Tanks for the Memories

The online edition

©2014, Aaron Elson

Baptism of Fire

Bob Hagerty

    Bob Hagerty of Cincinnati was a sergeant in A Company, and later received a battlefield commission

    It's funny, you remember not the tragic things, like when you see somebody who just died, because no matter how much you mourn him you're not going to bring him back. What you tend to think of is the goofy things. Like the time, I think Big Andy [Bob Anderson] was my tank driver, and we were supporting the infantry. We came across a little clearing, and I remember we came to some small trees, and I had to urinate. We didn't see anything out in front of us. I said, "Andy, hold it right here, I'm gonna get out a minute," and I jumped out and started to urinate right by the tracks.

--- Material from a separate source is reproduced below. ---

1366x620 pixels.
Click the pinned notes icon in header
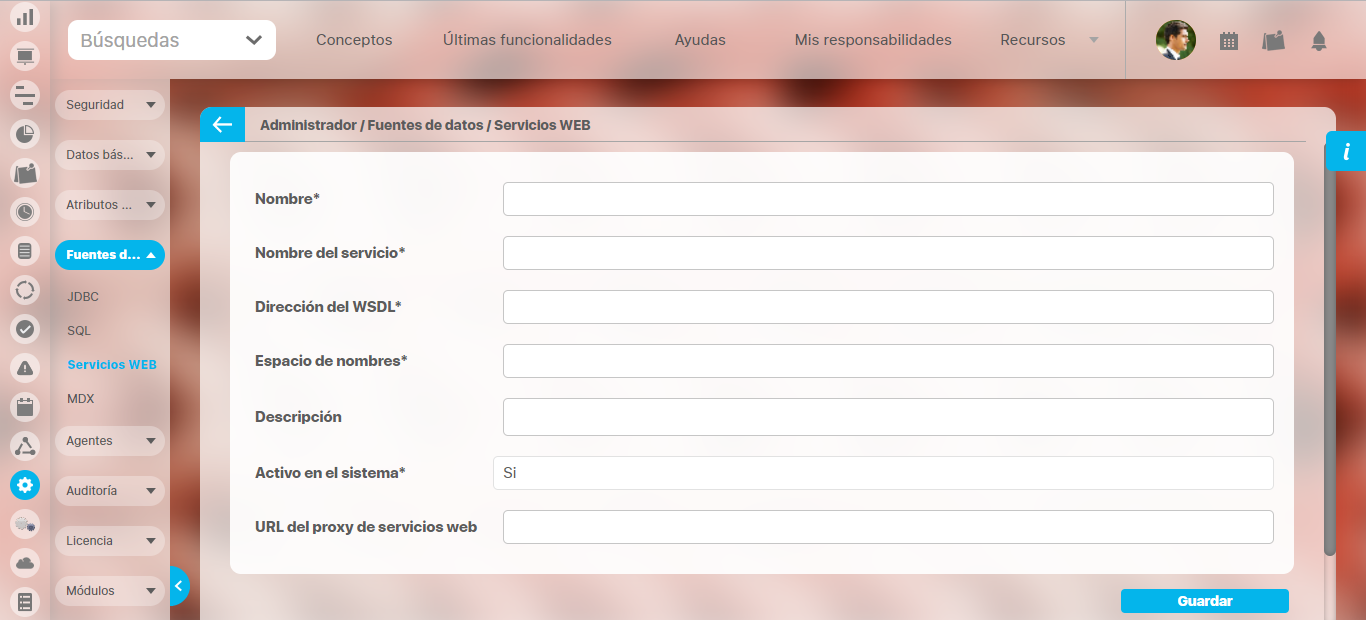pyautogui.click(x=1273, y=41)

    A couple of the other guys decided to get out of the tank as well. And we all were about half-finished when we heard some small arms fire. There were Germans, we hadn't seen them. Whatever we were doing, the process stopped right there. We jumped onto the back of the turret, and we had the turret between us and them, we were able to duck inside the tank. You know, that's so many years atgo, but I still remember that. Or a time right after we'd been committed in France, I think it was even before the first person in the battalion was killed, and our tanks were being brought up to a certain place in support of the 82nd Airborne. They were dug in, and they fancied themselves as super soldiers. They had these distinctive outfits, and they carried grenades hooked onto their uniform legs, and they had big knives, they said they killed quietly rather than shooting, so it all sounded very grizzly. We were supposed to take our platoon of tanks -- Ed Forrest was our platoon leader -- into position just slightly behind where the infantry would be. That meant we had to go up a little dirt road and make a turn onto a smaller dirt road and that would bring us into position.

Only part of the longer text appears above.